Engaging Iran was recommended by the James Baker – Lee Hamilton bipartisan Iraq Study Group; the Bush administration rejected the idea, until it has become unavoidable by the dictates of the facts on the ground in Iraq, but approached it tactically with the dialogue at ambassadorial level in the Iraqi capital. However, “The price of anything that could remotely be called a victory in Iraq at this point, or at least not a defeat, is negotiating with Iran. And that means being willing to give Iran some of what it wants from us, including, for example, assurance that we're not going to shock and awe Iranians if they simply don't do as they're told, … Iran is unlikely to do much to help the U.S. in Iraq without receiving something significant -- both in terms of its economy and its security -- in return,” Hooman Majd wrote in the Salon online on July 16. But Majd missed the fact that Iran already got her “price” in Iraq and the fact that Bush still does not subscribe to his strategic approach.

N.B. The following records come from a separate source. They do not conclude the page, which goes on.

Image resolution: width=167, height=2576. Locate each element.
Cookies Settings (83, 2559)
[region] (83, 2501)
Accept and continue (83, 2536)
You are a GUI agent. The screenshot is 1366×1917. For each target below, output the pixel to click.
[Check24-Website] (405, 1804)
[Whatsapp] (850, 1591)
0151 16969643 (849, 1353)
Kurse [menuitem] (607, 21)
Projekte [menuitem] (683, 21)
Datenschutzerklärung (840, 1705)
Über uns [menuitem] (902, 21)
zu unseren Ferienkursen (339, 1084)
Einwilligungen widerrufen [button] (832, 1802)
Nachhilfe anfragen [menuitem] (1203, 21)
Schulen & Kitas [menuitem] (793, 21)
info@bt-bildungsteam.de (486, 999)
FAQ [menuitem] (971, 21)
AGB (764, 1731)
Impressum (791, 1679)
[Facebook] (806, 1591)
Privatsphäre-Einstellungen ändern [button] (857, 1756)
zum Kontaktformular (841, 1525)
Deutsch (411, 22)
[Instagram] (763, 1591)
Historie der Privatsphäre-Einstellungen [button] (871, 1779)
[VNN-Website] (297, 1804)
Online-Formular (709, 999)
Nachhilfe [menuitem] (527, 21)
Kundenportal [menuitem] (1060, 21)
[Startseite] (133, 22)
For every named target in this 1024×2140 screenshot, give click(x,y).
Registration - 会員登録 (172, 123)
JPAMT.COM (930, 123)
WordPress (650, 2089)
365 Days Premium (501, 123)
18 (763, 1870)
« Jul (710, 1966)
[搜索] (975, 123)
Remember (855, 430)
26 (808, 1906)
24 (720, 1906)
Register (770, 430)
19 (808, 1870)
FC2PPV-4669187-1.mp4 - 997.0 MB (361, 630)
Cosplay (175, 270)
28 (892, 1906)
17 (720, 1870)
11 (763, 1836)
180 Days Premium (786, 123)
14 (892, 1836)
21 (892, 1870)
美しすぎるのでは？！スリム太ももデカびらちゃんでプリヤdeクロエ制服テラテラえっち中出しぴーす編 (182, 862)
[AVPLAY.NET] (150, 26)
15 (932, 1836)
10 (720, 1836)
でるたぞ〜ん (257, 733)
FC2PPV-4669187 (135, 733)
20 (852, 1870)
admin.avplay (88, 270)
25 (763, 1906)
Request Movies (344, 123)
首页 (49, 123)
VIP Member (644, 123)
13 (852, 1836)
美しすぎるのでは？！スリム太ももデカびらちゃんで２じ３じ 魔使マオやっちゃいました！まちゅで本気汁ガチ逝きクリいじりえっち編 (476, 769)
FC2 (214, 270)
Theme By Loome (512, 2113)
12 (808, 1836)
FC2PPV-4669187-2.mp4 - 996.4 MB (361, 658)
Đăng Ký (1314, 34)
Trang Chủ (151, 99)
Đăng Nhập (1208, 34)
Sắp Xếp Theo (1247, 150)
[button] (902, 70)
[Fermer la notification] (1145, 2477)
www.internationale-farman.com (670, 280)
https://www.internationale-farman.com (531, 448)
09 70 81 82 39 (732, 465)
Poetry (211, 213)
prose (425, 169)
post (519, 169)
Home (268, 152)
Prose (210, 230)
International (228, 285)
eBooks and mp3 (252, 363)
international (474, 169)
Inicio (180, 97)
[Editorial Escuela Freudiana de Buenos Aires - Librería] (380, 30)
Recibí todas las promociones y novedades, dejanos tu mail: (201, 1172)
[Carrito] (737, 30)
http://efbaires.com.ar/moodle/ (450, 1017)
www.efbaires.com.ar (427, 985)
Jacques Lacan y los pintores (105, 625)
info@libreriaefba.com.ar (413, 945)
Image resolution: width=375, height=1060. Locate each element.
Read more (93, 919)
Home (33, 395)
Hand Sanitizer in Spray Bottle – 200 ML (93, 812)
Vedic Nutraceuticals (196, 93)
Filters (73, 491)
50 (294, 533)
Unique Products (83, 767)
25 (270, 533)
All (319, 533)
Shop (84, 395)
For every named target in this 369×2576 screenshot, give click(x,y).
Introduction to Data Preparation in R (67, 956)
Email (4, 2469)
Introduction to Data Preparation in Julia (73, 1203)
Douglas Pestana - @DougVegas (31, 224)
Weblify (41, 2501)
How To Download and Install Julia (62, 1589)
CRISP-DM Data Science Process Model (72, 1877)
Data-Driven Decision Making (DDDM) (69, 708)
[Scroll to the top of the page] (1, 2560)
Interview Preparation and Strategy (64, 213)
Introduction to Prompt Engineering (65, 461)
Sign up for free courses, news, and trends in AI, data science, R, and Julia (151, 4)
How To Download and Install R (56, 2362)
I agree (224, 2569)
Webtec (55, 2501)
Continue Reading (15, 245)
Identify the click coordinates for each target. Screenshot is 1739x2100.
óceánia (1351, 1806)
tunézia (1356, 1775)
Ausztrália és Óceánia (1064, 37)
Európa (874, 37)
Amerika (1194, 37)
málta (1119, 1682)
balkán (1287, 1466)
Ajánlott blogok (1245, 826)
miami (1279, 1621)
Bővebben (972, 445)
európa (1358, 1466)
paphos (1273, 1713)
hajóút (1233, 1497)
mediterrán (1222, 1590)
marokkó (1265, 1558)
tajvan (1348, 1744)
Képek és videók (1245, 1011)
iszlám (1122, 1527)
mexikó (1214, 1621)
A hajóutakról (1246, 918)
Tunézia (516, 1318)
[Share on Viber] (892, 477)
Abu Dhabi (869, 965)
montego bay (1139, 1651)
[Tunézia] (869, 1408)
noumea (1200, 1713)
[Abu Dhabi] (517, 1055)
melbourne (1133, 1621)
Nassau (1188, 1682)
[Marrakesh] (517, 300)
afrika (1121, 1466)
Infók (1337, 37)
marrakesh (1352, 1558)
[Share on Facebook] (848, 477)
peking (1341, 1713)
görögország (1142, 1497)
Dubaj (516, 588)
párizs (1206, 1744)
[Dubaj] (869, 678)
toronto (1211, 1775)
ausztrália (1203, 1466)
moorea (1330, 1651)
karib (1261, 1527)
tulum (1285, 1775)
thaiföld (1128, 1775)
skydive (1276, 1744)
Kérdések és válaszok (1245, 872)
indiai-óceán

Nonetheless, this is the strategy advocated by a wide and influential U.S. spectrum of politicians, not least among them the bipartisan Iraq Study Group and the Democrats. Noam Chomsky, in his new book INTERVENTIONS published by City Lights Books in July 2007, had this to say: “In the energy-rich Middle East, only two countries have failed to subordinate themselves to Washington’s basic demands: Iran and Syria. Accordingly both are enemies, Iran by far the more important.” However, “Despite the saber-rattling, it is, I suspect, unlikely that the Bush administration will attack Iran,” because the world, seventy-five percent of Americans and “the U.S. military and intelligence community is also opposed to an attack,” Chomsky concluded.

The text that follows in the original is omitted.